Serve on top of the rice:

Homemade hibachi | foodsciencenerd.com
It’s not pretty, but it’s delicious!

I made way too many vegetables, so for a few days I reheated the vegetables and made some chicken the same way I made the steak for protein.  Unfortunately, the veggies don’t actually keep all that well for leftovers, so maybe just make enough to serve for one night.

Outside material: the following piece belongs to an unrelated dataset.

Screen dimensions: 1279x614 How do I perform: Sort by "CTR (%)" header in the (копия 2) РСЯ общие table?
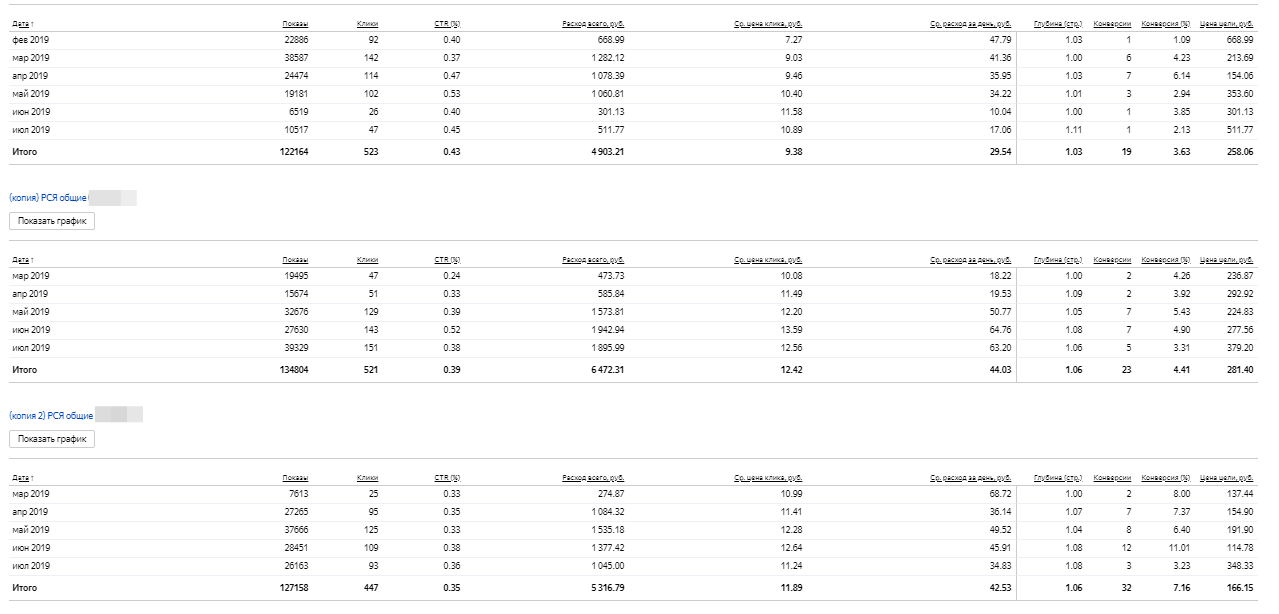tap(447, 478)
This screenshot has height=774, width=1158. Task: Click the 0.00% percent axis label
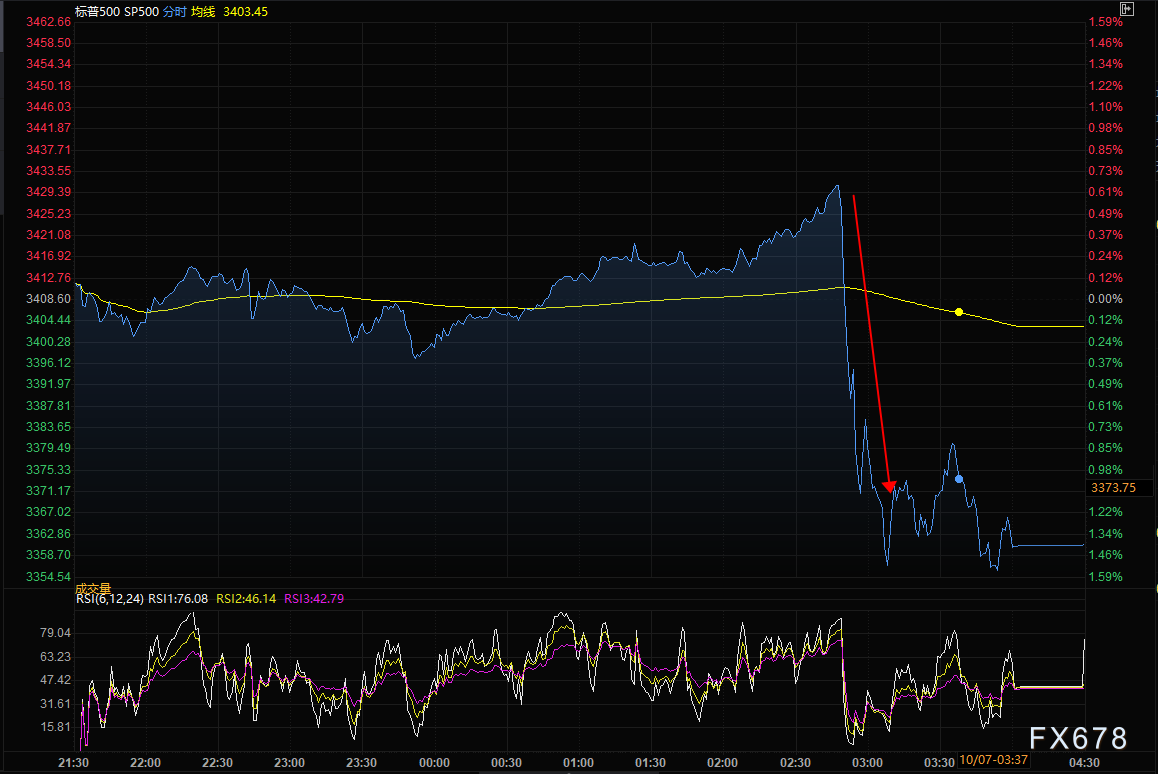1105,299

This meal is perfectly balance vegetables, protein, and whole grains.  It is very high in salt, so if you are concerned about sodium, add less soy sauce and try to find reduced-sodium soy sauce instead.  In fact, I think that’s all I had in the house, and this turned out just fine.  As an added bonus, using a cast iron pan leaches iron into the food (a very small amount, though), so between the meat and the pan, you get a double dose of iron!

Homemade Hibachi

Yield: 4 servings

Homemade Hibachi

Ingredients

  • 2 medium zucchinis or squashes
  • 8 oz mushrooms
  • 1 medium onion
  • 2 Tbsp butter or oil, divided
  • 1 1/2 lb flank steak or chicken breast
  • Pepper and soy sauce to taste

Directions

  1. Cut up squash, zucchini, mushrooms, and onion.
  2. Heat some oil (or butter, if you're feeling indulgent) in a large pan (cast iron is best) over high heat, and sear a well-seasoned flank steak on each side for about 3 minutes, or until medium-rare, depending on the thickness.
  3. Heat more oil to searing hot in the same pan and toss in the onion. Fry until brown and slightly soft.
  4. Toss in the rest of the vegetables, seasonings of your choice, and saute until brown on all sides and softened.
  5. While the veggies are sauteing, slice the steak as thin as possible against the grain. When the vegetables are almost done, toss in the steak to finish cooking.